Rodrigo Paz alcanza el 21% de aprobación, el nivel más bajo en la historia del país
La reciente evaluación de Ipsos CIESMORI muestra que la aprobación del presidente Rodrigo Paz se ha deteriorado drásticamente en tan solo diez meses. En la encuesta, realizada entre el 19 y el 31 de agosto de 2026 en las ciudades de La Paz, El Alto, Cochabamba y Santa Cruz, solo un 21% de los consultados respalda su gestión, mientras que un 65% la desaprueba. El resto, un 14%, no se pronunció al respecto.
Este descenso es notable, ya que representa una caída de 44 puntos porcentuales desde enero, cuando Paz contaba con un 65% de aprobación. La encuesta abarcó a 400 personas mayores de 18 años con acceso a internet, y tiene un margen de error de ±4,90%.
El rechazo hacia el presidente es abrumador en las cuatro ciudades estudiadas: 76% de desaprobación en La Paz, 74% en El Alto, 67% en Cochabamba y 56% en Santa Cruz. En términos de aprobación, los números son bajos: 14% en La Paz, 17% en El Alto, 23% en Cochabamba y 25% en Santa Cruz.

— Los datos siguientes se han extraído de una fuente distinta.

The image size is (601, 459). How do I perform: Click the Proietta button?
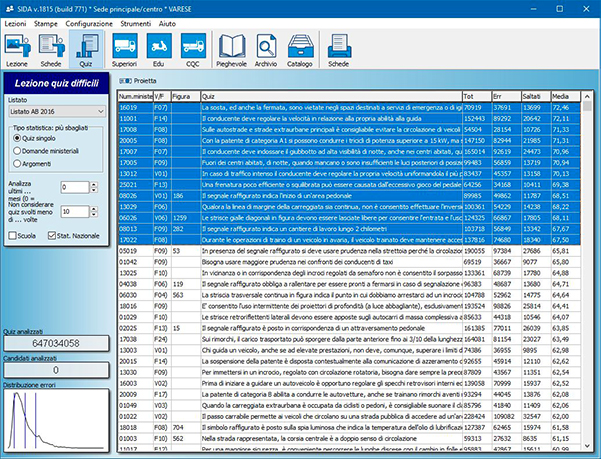pyautogui.click(x=139, y=81)
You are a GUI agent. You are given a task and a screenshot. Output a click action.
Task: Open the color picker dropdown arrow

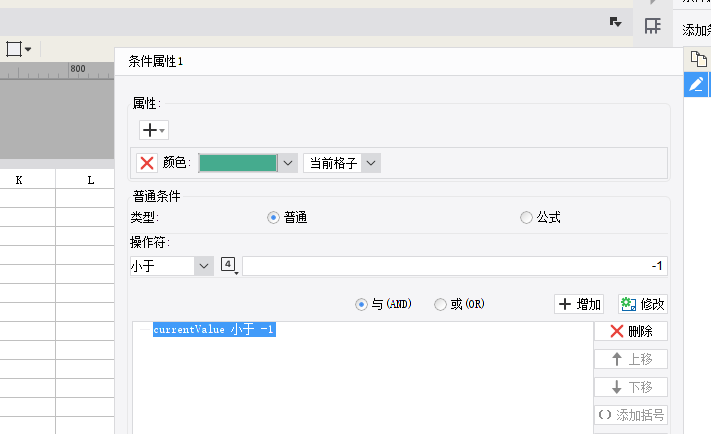point(288,163)
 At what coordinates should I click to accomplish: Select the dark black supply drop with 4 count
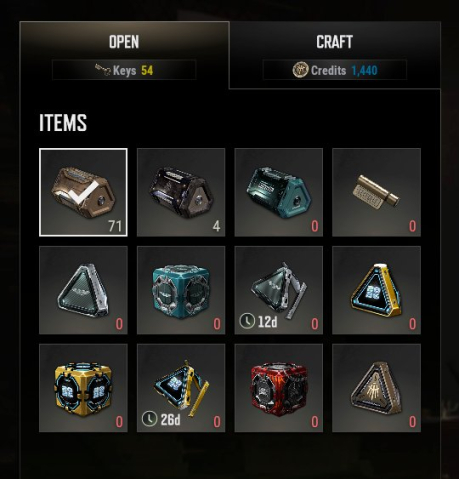[181, 192]
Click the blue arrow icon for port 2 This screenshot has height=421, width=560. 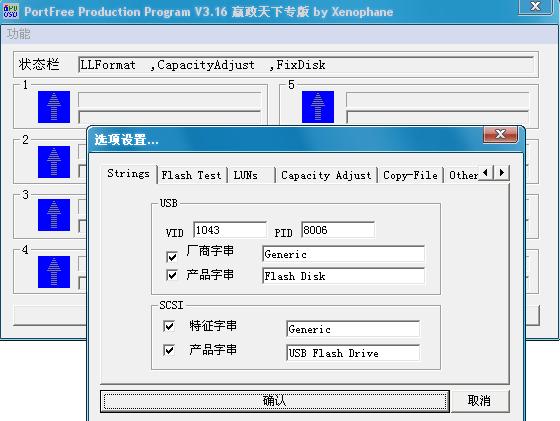[x=54, y=162]

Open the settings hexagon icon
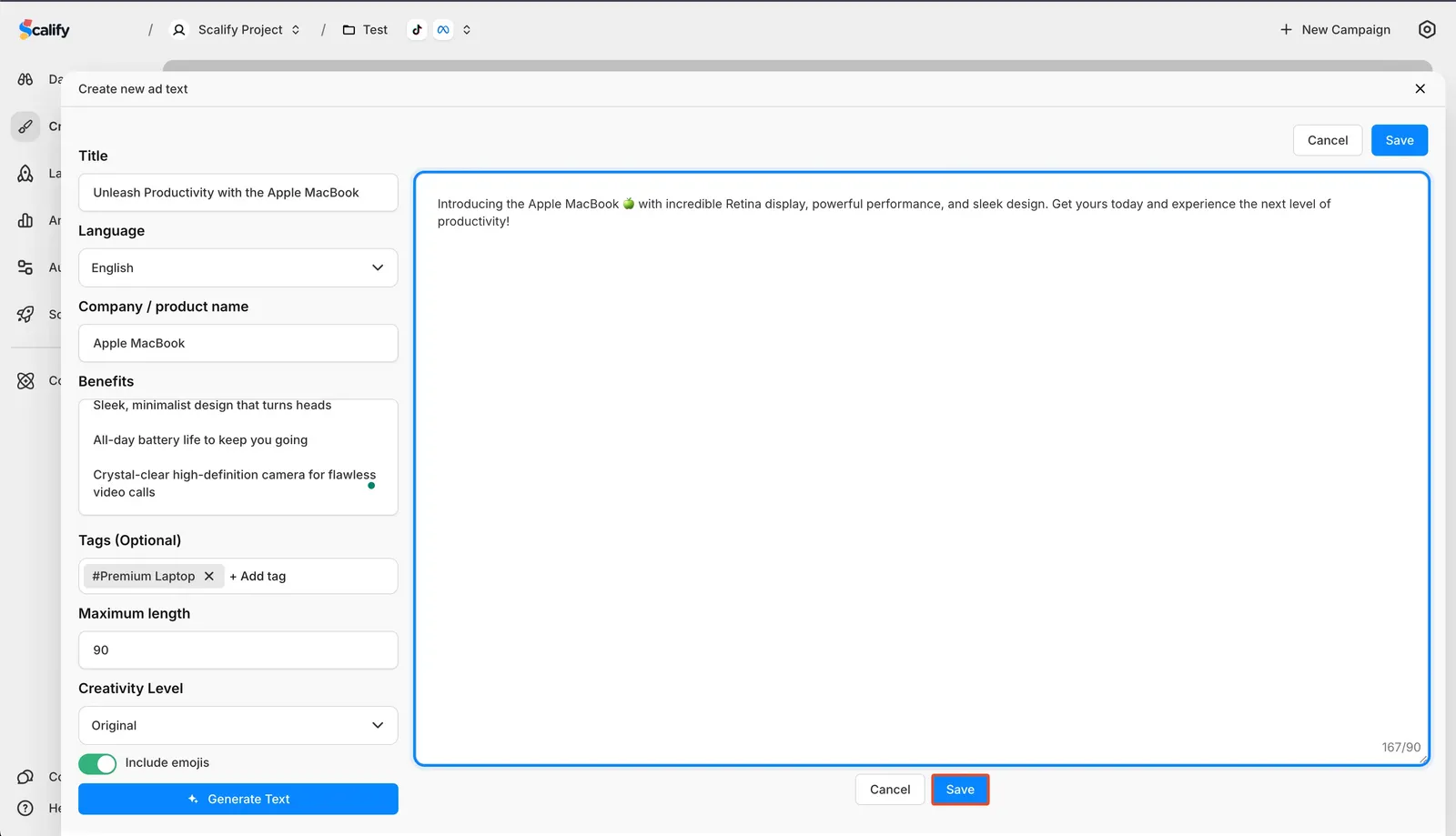[x=1427, y=29]
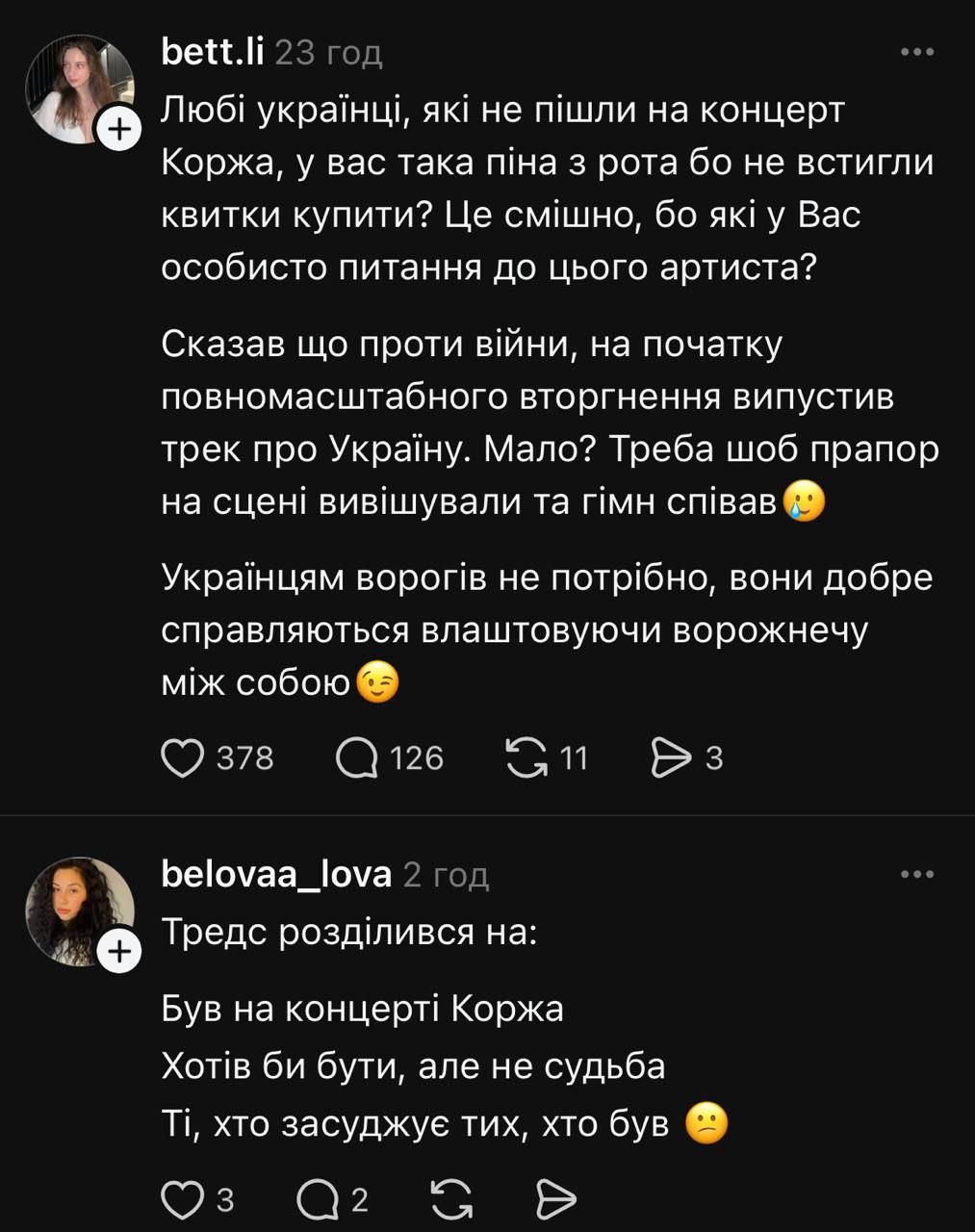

Entre las razones que explican el descontento, la percepción de corrupción en el Gobierno es la más citada, con un 22%. También se mencionan la mala gestión, con un 15%, y los problemas en torno a los combustibles, con un 14%. Este resultado se da en un contexto reciente marcado por el escándalo político de Fernando Cerimedo, que ocurrió durante el período de la encuesta.
Adicionalmente, la percepción del rumbo del país es crítica, con un 81% de la población afirmando que Bolivia se dirige en la dirección equivocada, mientras que solo un 19% cree que se avanza por el camino correcto.
El registro de aprobación de 21% es especialmente significativo, ya que lo coloca al mismo nivel que el presidente Gonzalo Sánchez de Lozada en 2003, durante una crisis que lo llevó a dejar el cargo. Sin embargo, en este caso, es importante mencionar que Paz aún no cumple un año en el poder, lo que agrava los indicios de desgaste en su administración.
A pesar de este panorama, el Gobierno intenta minimizar el impacto de la encuesta. El vocero presidencial, José Luis Gálvez, indicó que la administración no se centra en ganar simpatías ni en agradar a las encuestas, sino en tomar decisiones que considere necesarias para estabilizar la economía.
De aquellos 6 de cada 10 bolivianos que apoyaban a Paz al inicio de su gestión, actualmente apenas 2 de cada 10 lo aprueban. Esto deja en claro que el desgaste de su popularidad es profundo y preocupante.